Der Euribor stieg auf sechs und zwölf Monate und erreichte bei drei Monaten sein Maximum
Die Euribor-Zinssätze stiegen heute im Vergleich zum Freitag auf sechs und zwölf Monate, und drei Monate waren ihre Höchststände seit Dezember 2008.
Der 12-Monats-Euribor-Zinssatz, der derzeit in Portugal am häufigsten für variabel verzinsliche Wohnungsbaudarlehen verwendet wird, stieg heute auf 4,076 % plus 0,020 Punkte, nachdem er am 7. Juli auf 4,193 % gestiegen war, ein neuer Höchststand seit November 2008.
Nach Angaben der Bank von Portugal für Mai 2023 macht der 12-Monats-Euribor 40,3 % des Darlehensbestands für dauerhaftes Wohneigentum mit variablem Zinssatz aus.

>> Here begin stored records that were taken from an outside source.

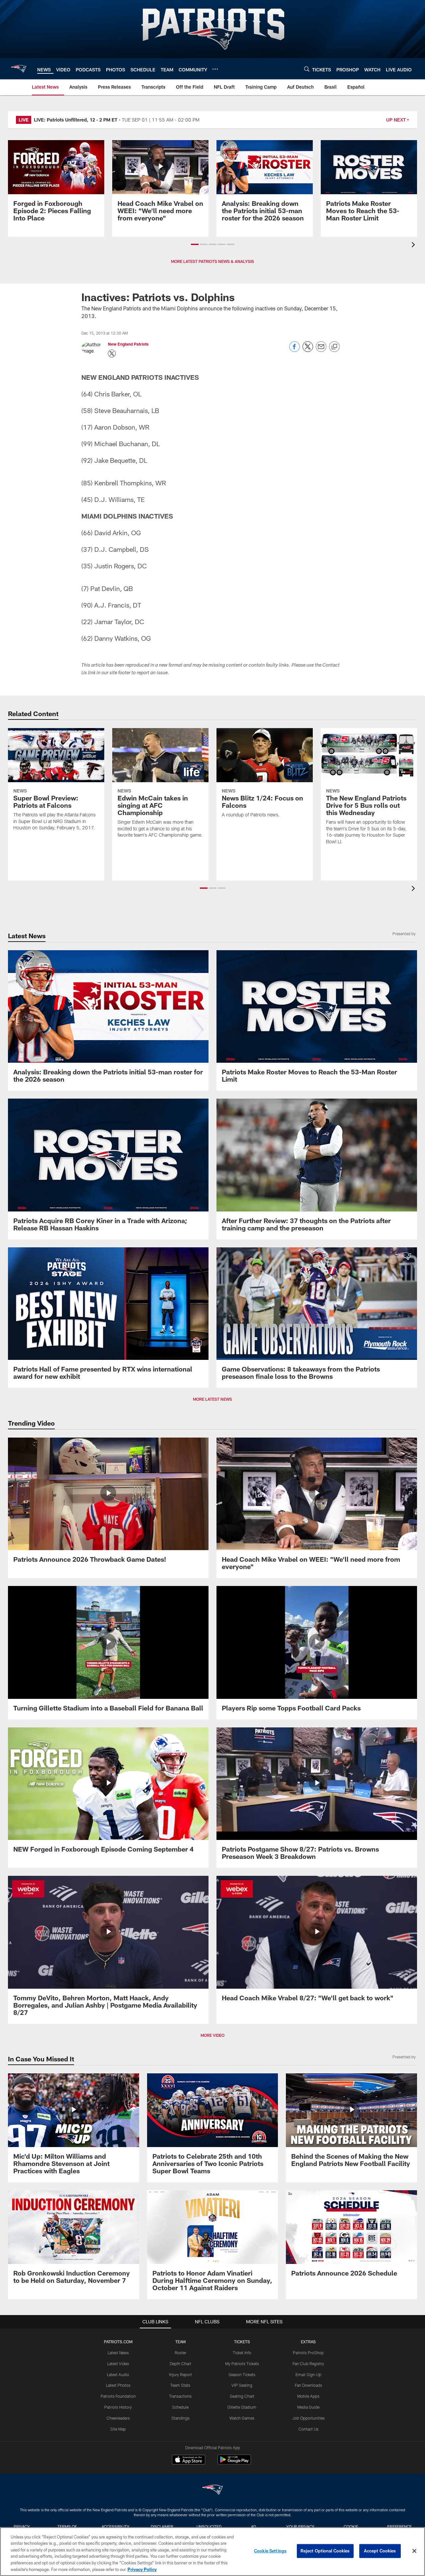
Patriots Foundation (118, 2396)
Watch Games (241, 2418)
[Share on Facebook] (294, 350)
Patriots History (118, 2407)
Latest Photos (118, 2385)
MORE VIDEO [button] (212, 2035)
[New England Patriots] (212, 2490)
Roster (180, 2352)
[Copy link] (334, 347)
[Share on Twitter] (307, 350)
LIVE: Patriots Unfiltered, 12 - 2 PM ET (76, 120)
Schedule (180, 2407)
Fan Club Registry (308, 2363)
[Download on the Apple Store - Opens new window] (188, 2460)
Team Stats (180, 2385)
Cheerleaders (118, 2418)
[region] (212, 2551)
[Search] (306, 68)
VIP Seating (241, 2385)
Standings (180, 2418)
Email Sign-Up (308, 2374)
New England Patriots (128, 344)
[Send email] (321, 350)
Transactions (180, 2396)
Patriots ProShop (308, 2352)
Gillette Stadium (241, 2407)
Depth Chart (180, 2363)
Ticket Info (242, 2352)
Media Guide (308, 2407)
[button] (194, 244)
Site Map (118, 2429)
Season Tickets (241, 2374)
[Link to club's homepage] (19, 69)
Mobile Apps (308, 2396)
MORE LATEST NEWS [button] (212, 1399)
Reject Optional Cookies (325, 2550)
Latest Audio (118, 2374)
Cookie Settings (270, 2550)
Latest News (118, 2352)
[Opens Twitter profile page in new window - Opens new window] (112, 354)
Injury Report (180, 2374)
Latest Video (118, 2363)
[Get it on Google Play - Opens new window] (234, 2463)
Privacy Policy (142, 2569)
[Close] (414, 2551)
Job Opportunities (308, 2418)
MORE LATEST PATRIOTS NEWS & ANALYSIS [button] (212, 261)
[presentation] (414, 245)
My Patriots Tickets (242, 2363)
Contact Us (308, 2429)
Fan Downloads (308, 2385)
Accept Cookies (380, 2550)
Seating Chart (242, 2396)
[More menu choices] (215, 69)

Dieselben Daten zeigen, dass der Sechs- und der Dreimonats-Euribor 34,4 % bzw. 22,8 % ausmachen.
Der 12-Monats-Euribor-Durchschnittssatz stieg von 4,007 % im Juni auf 4,149 % im Juli, plus 0,142 Punkte.
Bereits in sechs Monaten ist der Euribor-Satz, der am 7. Juli 2022 in den positiven Bereich gelangte, heute gestiegen und liegt bei 3,957 %, 0,029 Punkte höher als am Freitag und gegenüber dem Höchstwert von 3,966 %, der am 25. Juli dieses Jahres verzeichnet wurde.
Der sechsmonatige Euribor-Durchschnitt stieg von 3,825 % im Juni auf 3,942 % im Juli und legte um 0,117 Punkte zu.
Auch der Dreimonats-Eurobor stieg heute auf 3,799 %, 0,018 Punkte höher als am Freitag, ein neuer Höchststand seit dem 2. Dezember 2008.
Der Dreimonats-Euribor-Durchschnitt stieg von 3,536 % im Juni auf 3,672 % im Juli, was einem Anstieg von 0,136 Prozentpunkten entspricht.
Der Euribor begann ab dem 4. Februar 2022 deutlicher zu steigen, nachdem die Europäische Zentralbank (EZB) zugegeben hatte, dass sie aufgrund der steigenden Inflation in der Eurozone die Leitzinsen anheben könnte, und der Trend wurde durch den Beginn Russlands verstärkt. Invasion der Ukraine am 24. Februar 2022.
Auf ihrer letzten geldpolitischen Sitzung am 27. Juli erhöhte die EZB die Zinssätze zum neunten Mal in Folge erneut um 25 Basispunkte – wie bereits am 15. Juni und 4. Mai –, also um weniger als 50 Basispunkte Punkte. Diese Punkte wurden am 16. März, 2. Februar und 15. Dezember erreicht, als sich das Tempo des Anstiegs zu verlangsamen begann.
Zuvor, am 27. Oktober und 8. September, stieg der Leitzins um 75 Basispunkte. Am 21. Juli 2022 hat die EZB zum ersten Mal seit 11 Jahren die drei Leitzinsen um 50 Basispunkte angehoben.
Die nächste geldpolitische Sitzung der EZB findet am 14. September statt.
Die Drei-, Sechs- und Zwölfmonats-Euribor-Sätze verzeichneten mit -0,605 % am 14. Dezember 2021, -0,554 % bzw. -0,518 % am 20. Dezember 2021 Allzeittiefs.
Der Euribor-Zinssatz wird auf dem durchschnittlichen Niveau festgelegt, zu dem eine Gruppe von 57 Banken in der Eurozone bereit ist, sich gegenseitig auf dem Interbankenmarkt Geld zu leihen.